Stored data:
═══
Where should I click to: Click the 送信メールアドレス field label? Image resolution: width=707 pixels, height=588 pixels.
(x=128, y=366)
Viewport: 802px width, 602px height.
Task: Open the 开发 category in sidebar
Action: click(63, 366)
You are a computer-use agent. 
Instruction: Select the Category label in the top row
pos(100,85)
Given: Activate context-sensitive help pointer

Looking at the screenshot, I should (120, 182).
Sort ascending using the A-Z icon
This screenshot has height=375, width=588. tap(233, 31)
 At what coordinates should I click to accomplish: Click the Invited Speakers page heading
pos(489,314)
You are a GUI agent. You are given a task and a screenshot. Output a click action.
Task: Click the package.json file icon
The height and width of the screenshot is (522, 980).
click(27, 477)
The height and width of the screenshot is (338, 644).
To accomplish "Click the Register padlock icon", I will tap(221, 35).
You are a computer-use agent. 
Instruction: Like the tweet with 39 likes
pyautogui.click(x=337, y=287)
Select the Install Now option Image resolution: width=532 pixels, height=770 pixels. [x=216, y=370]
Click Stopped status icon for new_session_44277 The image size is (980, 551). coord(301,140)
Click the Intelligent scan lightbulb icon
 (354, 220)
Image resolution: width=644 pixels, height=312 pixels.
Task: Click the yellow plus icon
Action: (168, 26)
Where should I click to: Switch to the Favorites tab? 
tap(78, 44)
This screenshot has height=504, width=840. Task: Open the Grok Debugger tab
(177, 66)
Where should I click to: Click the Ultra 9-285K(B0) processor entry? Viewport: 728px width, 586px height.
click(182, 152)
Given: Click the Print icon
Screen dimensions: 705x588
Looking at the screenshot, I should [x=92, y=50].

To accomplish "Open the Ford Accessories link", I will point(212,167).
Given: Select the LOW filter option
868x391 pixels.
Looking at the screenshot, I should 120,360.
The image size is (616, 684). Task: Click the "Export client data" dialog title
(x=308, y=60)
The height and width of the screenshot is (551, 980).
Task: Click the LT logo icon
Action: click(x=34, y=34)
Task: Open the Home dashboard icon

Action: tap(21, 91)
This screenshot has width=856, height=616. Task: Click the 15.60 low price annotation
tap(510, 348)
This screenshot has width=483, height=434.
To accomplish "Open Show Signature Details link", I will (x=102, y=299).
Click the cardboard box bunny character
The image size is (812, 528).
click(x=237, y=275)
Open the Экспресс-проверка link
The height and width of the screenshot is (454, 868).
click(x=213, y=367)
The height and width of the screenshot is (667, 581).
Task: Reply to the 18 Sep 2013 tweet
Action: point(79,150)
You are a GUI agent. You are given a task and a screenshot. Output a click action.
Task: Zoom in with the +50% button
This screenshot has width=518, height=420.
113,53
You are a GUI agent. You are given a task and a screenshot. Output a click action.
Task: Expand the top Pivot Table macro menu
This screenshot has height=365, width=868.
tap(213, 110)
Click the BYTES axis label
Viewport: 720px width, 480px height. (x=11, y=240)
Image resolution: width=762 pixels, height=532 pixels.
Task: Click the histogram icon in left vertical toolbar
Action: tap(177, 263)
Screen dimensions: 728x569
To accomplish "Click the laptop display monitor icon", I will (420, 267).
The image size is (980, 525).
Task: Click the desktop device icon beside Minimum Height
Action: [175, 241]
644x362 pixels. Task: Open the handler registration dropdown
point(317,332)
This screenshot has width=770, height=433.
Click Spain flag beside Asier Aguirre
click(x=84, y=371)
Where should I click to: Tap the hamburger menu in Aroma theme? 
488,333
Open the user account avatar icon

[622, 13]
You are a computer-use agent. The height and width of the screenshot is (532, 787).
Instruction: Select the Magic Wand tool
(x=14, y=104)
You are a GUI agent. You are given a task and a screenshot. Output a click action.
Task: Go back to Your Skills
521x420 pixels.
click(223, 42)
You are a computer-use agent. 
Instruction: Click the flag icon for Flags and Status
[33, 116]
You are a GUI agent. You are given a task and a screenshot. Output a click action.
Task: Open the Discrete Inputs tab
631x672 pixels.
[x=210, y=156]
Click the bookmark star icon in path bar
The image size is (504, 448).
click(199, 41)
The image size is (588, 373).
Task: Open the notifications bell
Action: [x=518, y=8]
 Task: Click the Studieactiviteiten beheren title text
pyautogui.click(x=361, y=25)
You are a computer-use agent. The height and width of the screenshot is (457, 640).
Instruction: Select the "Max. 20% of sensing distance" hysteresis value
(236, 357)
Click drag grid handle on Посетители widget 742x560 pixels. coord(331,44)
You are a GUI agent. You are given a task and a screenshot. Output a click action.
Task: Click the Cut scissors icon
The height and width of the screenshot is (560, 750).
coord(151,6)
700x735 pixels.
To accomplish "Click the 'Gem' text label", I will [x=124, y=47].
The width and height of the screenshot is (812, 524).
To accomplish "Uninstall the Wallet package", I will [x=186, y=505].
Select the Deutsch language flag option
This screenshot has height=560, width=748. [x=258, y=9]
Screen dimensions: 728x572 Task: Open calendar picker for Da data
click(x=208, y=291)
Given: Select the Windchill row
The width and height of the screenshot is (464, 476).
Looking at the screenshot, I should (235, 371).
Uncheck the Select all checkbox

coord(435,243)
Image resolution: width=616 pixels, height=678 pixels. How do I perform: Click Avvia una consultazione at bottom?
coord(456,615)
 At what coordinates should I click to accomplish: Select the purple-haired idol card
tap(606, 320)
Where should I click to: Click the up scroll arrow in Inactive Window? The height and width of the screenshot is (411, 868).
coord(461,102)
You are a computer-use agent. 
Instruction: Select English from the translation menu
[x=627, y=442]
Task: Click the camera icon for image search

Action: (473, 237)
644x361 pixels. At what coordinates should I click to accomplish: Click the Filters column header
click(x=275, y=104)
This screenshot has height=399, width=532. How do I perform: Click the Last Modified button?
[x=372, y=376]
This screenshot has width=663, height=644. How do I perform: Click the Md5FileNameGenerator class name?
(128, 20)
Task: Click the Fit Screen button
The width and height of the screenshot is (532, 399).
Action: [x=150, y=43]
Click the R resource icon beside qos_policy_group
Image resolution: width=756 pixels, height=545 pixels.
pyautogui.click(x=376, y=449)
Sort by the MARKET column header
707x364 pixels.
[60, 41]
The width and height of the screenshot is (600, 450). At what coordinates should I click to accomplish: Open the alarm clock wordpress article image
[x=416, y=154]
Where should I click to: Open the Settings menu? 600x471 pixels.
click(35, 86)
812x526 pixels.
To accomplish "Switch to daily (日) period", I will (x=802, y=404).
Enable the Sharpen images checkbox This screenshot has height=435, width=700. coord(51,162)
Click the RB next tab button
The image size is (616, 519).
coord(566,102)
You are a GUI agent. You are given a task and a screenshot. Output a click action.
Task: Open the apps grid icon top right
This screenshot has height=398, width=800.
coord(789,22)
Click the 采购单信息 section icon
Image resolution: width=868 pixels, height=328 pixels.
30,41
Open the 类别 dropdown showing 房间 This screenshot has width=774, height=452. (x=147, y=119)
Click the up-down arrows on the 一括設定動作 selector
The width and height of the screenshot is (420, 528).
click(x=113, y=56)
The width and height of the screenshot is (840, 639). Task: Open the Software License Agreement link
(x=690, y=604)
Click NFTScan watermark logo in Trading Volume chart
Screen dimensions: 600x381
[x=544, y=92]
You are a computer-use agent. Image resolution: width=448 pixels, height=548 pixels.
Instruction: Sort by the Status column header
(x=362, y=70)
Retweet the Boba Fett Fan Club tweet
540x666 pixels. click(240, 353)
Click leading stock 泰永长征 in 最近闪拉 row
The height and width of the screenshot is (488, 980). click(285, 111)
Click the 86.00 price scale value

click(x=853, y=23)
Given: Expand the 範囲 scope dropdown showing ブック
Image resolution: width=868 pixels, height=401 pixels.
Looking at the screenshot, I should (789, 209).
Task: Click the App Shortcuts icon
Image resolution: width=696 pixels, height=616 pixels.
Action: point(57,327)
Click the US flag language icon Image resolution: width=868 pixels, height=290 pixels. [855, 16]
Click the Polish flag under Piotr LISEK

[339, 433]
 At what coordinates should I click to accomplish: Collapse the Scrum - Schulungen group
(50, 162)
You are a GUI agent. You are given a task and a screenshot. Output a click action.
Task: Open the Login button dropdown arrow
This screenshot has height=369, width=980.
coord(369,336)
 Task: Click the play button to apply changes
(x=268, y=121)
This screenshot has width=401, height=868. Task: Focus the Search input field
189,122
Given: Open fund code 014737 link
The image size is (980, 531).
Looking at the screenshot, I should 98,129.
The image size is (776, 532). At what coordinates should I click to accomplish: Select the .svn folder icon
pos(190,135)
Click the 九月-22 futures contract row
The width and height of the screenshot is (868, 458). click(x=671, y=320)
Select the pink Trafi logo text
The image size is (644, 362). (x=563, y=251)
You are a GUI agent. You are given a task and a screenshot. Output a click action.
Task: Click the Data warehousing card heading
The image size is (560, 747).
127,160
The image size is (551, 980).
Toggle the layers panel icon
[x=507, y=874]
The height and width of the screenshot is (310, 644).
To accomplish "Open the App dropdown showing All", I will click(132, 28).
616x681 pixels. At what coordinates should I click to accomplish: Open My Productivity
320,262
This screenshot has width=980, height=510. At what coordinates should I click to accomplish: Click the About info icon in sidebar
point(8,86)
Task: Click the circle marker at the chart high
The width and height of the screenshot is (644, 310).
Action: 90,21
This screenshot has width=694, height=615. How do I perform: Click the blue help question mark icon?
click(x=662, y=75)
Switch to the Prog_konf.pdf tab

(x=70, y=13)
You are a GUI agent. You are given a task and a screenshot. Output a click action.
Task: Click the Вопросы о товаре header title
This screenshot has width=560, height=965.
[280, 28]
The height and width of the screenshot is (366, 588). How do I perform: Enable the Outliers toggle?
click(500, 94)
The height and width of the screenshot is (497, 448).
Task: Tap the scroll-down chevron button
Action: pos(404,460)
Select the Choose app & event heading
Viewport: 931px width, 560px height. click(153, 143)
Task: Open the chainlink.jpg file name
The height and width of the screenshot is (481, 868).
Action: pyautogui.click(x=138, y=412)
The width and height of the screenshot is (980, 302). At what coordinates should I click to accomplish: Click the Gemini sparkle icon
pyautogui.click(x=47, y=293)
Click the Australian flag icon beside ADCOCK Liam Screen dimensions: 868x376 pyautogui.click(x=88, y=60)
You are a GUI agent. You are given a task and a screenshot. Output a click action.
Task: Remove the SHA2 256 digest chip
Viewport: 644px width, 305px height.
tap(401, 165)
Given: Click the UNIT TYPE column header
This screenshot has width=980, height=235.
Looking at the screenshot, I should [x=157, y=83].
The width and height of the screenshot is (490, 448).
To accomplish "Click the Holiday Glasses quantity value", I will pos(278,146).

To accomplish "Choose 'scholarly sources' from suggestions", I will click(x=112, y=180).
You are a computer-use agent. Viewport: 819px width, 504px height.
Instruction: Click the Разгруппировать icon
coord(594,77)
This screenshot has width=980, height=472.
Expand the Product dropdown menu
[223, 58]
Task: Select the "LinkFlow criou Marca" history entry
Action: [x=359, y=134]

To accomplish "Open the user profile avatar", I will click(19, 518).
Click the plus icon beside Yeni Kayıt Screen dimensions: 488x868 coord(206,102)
═══
> YOUR OBJECTIVE
Take the stretch of lines above from the one containing "This screenshot has width=560, height=965." through the one containing "Click the Australian" and repeat it exactly, adding no other line.

> RESULT FOR THIS TASK
This screenshot has width=560, height=965.
[280, 28]
The height and width of the screenshot is (366, 588). How do I perform: Enable the Outliers toggle?
click(500, 94)
The height and width of the screenshot is (497, 448).
Task: Tap the scroll-down chevron button
Action: pos(404,460)
Select the Choose app & event heading
Viewport: 931px width, 560px height. click(153, 143)
Task: Open the chainlink.jpg file name
The height and width of the screenshot is (481, 868).
Action: pyautogui.click(x=138, y=412)
The width and height of the screenshot is (980, 302). At what coordinates should I click to accomplish: Click the Gemini sparkle icon
pyautogui.click(x=47, y=293)
Click the Australian flag icon beside ADCOCK Liam Screen dimensions: 868x376 pyautogui.click(x=88, y=60)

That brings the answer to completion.